7258. — DE M. D’ALEMBERT.
À Paris, le 13 mai.

Dieu m’est témoin, mon cher maître, combien j’ai été édifié du spectacle que vous avez donné le 3 d’avril dernier, bon jour, bonne œuvre, en rendant vous-même le pain bénit, à la grande satisfaction de la Jérusalem céleste, et principalement des trônes, des dominations, et des puissances, qui, a ce que je me suis laissé dire, en sont fort contents, d’autant plus qu’on leur a assuré que le beurre en était bon. Il faut que le tigre aux yeux de veau aime la brioche, et vous devriez bien lui en envoyer une la première fois que vous réitérerez cette belle cérémonie : car je sais qu’il cherche à se disculper des mauvais propos qu’on lui attribue. Ne vous y fiez pas trop pourtant, car

Timeo Danaos et verba ferentes.

(Virg., Æneid., lib. II, v. 49.)

Surtout engagez, si vous le pouvez, le nommé Chirol, ou le nommé Grasset, et leur compère Marc-Michel Rey, à ne pas imprimer tant de sottises, qu’on a la platitude de mettre sur votre compte. S’il était permis de plaisanter sur un sujet aussi grave que le pain bénit, j’aurais répondu, comme Pourceaugnac, à toutes les sottises que j’ai entendu dire à ce sujet : « Quel grand raisonnement faut-il pour manger un morceau[1] ? »
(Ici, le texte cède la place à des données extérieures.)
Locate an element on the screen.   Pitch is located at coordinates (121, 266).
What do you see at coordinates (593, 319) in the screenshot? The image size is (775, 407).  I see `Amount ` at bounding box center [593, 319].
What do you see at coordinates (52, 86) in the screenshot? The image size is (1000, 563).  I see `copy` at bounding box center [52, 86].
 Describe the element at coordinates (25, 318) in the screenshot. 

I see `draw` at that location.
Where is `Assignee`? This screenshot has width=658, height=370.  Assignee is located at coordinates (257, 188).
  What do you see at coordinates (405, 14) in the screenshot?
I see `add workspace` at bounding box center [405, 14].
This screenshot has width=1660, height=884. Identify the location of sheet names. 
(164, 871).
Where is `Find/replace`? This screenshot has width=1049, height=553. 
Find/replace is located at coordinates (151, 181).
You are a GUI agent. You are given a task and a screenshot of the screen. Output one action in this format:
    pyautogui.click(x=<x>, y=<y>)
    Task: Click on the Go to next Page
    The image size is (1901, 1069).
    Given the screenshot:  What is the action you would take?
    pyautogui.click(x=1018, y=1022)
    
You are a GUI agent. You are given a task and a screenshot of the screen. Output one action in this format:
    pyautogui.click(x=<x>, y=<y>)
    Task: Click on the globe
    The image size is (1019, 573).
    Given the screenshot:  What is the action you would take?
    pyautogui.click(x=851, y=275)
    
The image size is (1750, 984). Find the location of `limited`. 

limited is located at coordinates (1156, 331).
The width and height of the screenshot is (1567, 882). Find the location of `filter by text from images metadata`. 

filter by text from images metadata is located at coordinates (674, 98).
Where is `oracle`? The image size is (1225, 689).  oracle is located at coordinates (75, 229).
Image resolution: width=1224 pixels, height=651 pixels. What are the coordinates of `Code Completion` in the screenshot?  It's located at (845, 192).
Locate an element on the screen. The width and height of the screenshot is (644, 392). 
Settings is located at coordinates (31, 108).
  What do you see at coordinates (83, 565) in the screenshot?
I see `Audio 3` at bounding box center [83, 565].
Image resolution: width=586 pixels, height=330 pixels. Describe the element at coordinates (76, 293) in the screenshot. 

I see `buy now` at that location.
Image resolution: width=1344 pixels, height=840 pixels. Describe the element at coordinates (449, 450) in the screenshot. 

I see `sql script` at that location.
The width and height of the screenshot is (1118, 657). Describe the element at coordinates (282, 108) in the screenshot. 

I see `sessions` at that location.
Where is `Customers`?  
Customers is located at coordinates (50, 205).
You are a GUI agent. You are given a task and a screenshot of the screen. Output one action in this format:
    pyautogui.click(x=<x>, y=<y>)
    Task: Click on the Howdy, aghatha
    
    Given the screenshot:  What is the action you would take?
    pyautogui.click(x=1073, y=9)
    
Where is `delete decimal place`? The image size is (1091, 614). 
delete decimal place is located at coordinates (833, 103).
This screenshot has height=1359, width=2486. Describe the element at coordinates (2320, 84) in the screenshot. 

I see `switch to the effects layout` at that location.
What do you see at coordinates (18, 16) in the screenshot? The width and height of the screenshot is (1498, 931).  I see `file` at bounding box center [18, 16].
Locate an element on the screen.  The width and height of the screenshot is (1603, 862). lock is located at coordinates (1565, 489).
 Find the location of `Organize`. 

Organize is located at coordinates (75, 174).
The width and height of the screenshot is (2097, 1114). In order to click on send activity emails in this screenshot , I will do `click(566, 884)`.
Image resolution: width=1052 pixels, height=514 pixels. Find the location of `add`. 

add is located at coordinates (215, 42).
Si vous êtes enchanté de M. le marquis de Mora, il l’est bien davantage de vous ; et je vous manderais ce qu’il m’écrit à ce sujet si je ne songeais que vous êtes en état de grâce, et que le chanoine de saint Bruno a été damné par un mouvement de vanité.

À propos d’Espagne, j’ai reçu, il y a quelque temps, une lettre excellente de votre ancien disciple[2] sur l’affaire de Parme ; il me mande que « le grand lama du Vatican ressemble à un vieux danseur de corde qui, dans un âge d’infirmité, veut répéter ses tours de force, tombe, et se casse le cou ». Cette comparaison vaut mieux que toutes les écritures de Madrid et de nos seigneurs du parlement de Paris sur ce beau sujet.

L’épigramme contre le janséniste La Bletterie[3] est bien douce pour un

  1. Molière, Monsieur de Pourceaugnac, acte I, scène ii.
  2. Le roi de Prusse ; sa lettre à d’Alembert est du 24 mars 1768.
  3. Voyez page 31.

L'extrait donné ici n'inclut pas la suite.